Crude futures take first weekly fall in 3 weeks
Oil prices rose on Friday as Wall Street stocks bounced off session lows, but benchmark crude futures posted their first weekly decline in three weeks on fears US plans to impose tariffs on steel and aluminum could squeeze economic growth and jitters about rising US crude production.
On Thursday, oil followed the stock market lower after President Donald Trump said he would impose hefty tariffs to protect US producers. Investors feared the move would spark a trade war. The US oil and gas industry slammed the tariff plan, saying it would kill energy jobs by raising costs for big infrastructure projects.

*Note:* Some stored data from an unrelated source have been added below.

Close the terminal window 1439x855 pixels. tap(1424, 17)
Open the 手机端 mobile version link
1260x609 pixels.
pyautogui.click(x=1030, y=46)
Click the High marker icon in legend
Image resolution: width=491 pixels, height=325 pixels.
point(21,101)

Brent futures LCOc1 rose 54 cents, or 0.9 percent, to settle at $64.37 a barrel, while US West Texas Intermediate (WTI) crude CLc1 gained 26 cents, or 0.4 percent, to settle at $61.25. For the week, Brent was down about 4 percent and WTI down more than 3 percent. The premium of the Brent front-month contract over WTI WTCLc1-LCOc1 briefly fell to its lowest since August before edging up by the market close.
On Wednesday, the government reported that US crude stocks rose faster than expected while gasoline inventories posted a surprisingly large increase. US crude output slipped in the last month of 2017, but in November hit an all-time high of 10.057 million barrels per day. Weekly data showed another record and further gains are expected.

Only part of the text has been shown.